**WORK REQUEST**
Transcribe exactly, and without pictures, the lines from the one that contains "Task: Choose the woman on beach photo card" through the last line of the material.

**AVAILABLE DATA**
◇ ◇ ◇
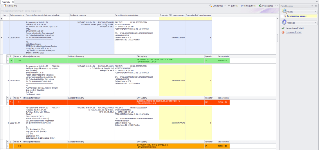Screen dimensions: 319x150
Task: Click search icon in first sub-grid header
Action: pos(8,56)
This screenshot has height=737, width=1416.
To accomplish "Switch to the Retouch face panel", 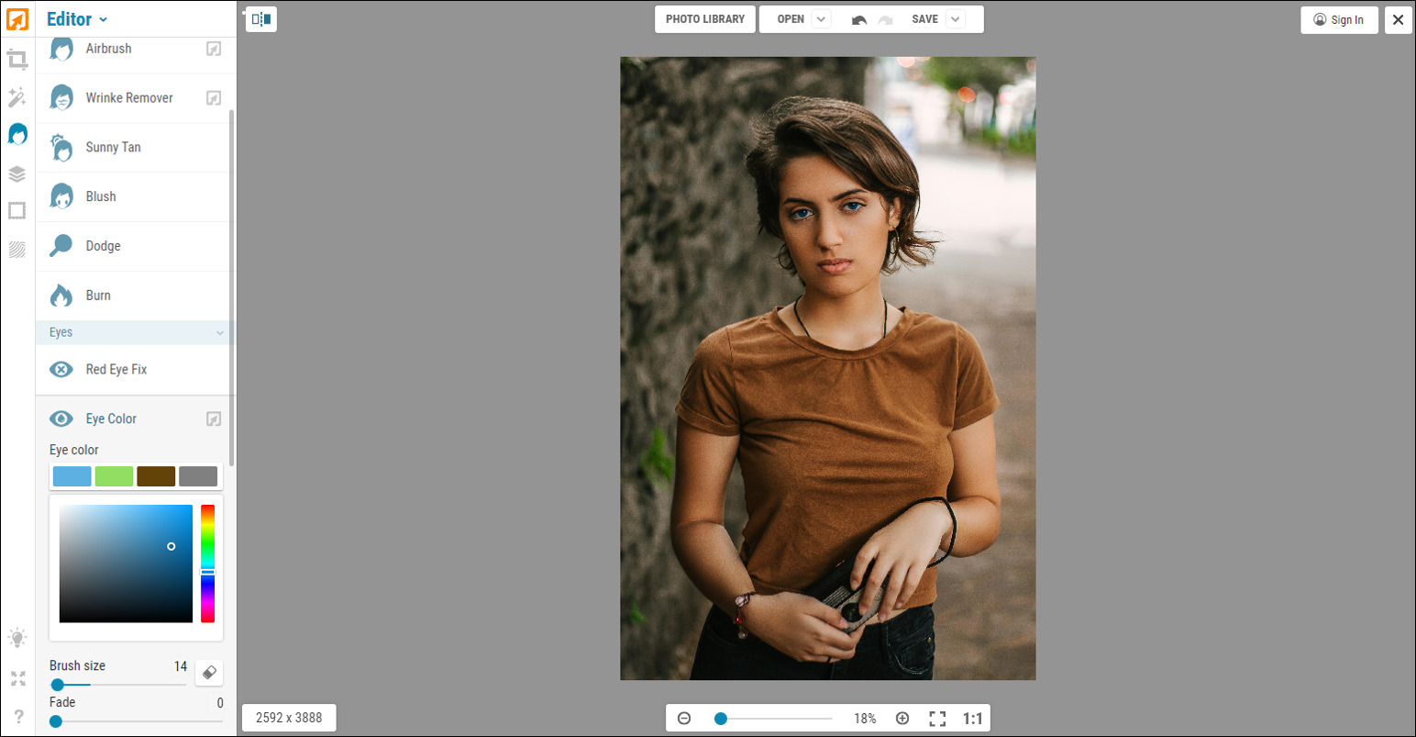I will pos(17,134).
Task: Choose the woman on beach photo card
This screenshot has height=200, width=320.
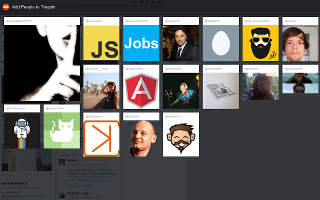Action: point(102,91)
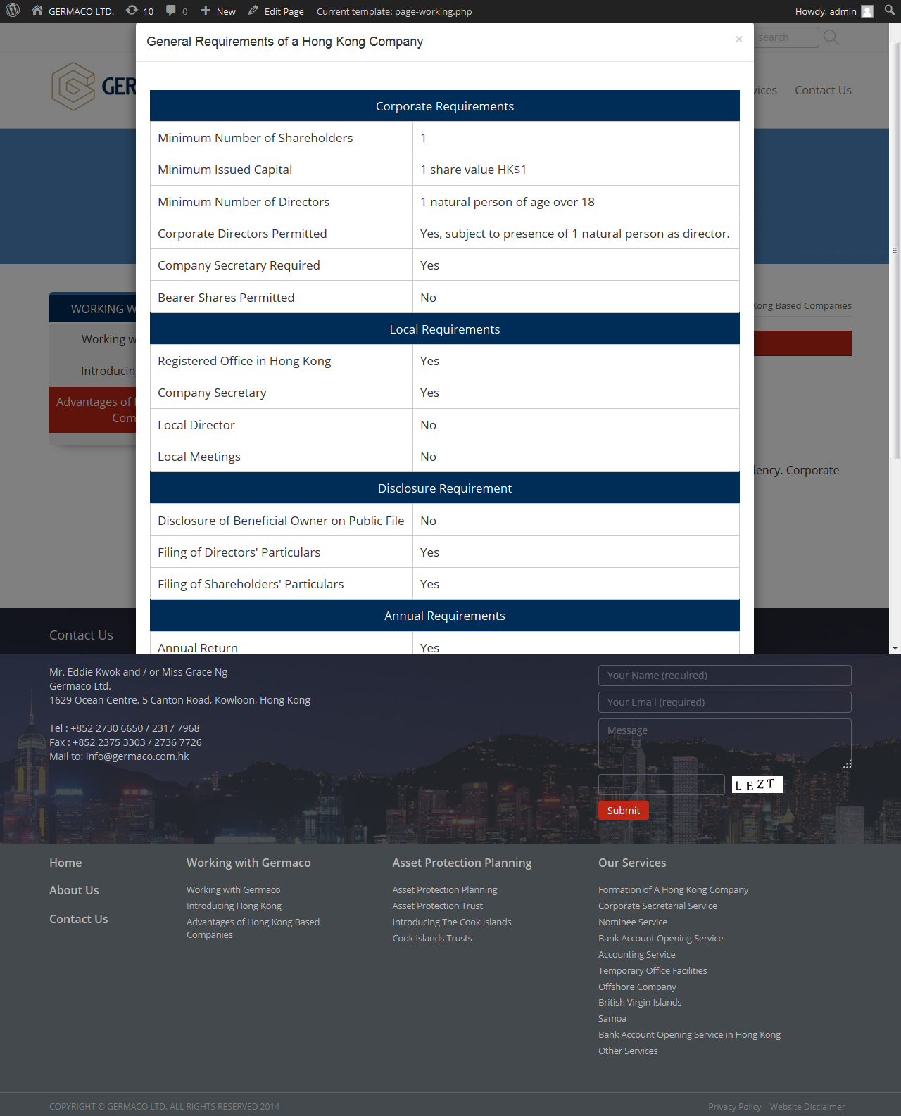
◇ ◇ ◇
**EXERCISE SOLUTION**
Task: Choose the woman on beach photo card
This screenshot has height=200, width=320.
Action: point(102,91)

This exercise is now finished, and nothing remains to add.